Following the controversy surrounding the Nippon Budokan's first hosting of a rock concert in 1966, the hall has become the main venue for acts touring Japan.[77] Writing in The Japan Times in 2016, Steve McClure said that the Beatles' performances at the hall had "conferred on it a quasi-sacred status in rock mythology".[75] Among the fans who saw the Beatles perform there were future Japanese music-industry executives Aki Tanaka and Kei Ishizaka. Tanaka describes the concerts as "a social phenomenon" and credits them with inspiring "the birth of a real Japanese rock music scene", in which local artists wrote their own songs rather than merely covering Western rock songs.[75]


Steve Turner comments on the significance of the first leg of the Beatles' 1966 world tour in terms of the development of the Beatlemania phenomenon, in that the band's influence now incited "potential acts of terrorism", just as their music had started to "fuel the fight between conservatives and liberals" in the countries they visited.[213] Turner also views the brief stopover in India as important, since it represented the group's formal introduction to a culture with which they became increasingly associated over the next two years.[194]

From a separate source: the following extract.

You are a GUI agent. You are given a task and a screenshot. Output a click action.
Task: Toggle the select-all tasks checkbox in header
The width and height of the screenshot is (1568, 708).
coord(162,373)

For several years, the combined audience of 80,000[146] at the Rizal Memorial Stadium on 4 July 1966 stood as the world record for any act on a single day.[125] The Marcoses were enjoying a honeymoon period in the mid-1960s as the Philippines' American-style First Family, but the president later came to be seen as a dictator[214] and, having amassed a personal wealth of up to $10 billion, fled to the United States after being deposed in 1986.[215] They were indicted for racketeering, although Imelda Marcos was acquitted and returned to the Philippines, where she faced charges of corruption.[216] Given these revelations, McCartney has said that the Beatles were "glad to have done what we did … We must have been the only people who'd ever dared to snub Marcos."[217] As of 2016, none of the former Beatles had ever returned to the Philippines,[140] despite an attempt by Filipino musician Ely Buendia – in response to the promotional campaign for Starr's 2015 album Postcards from Paradise – to lure Starr back to the country.[146]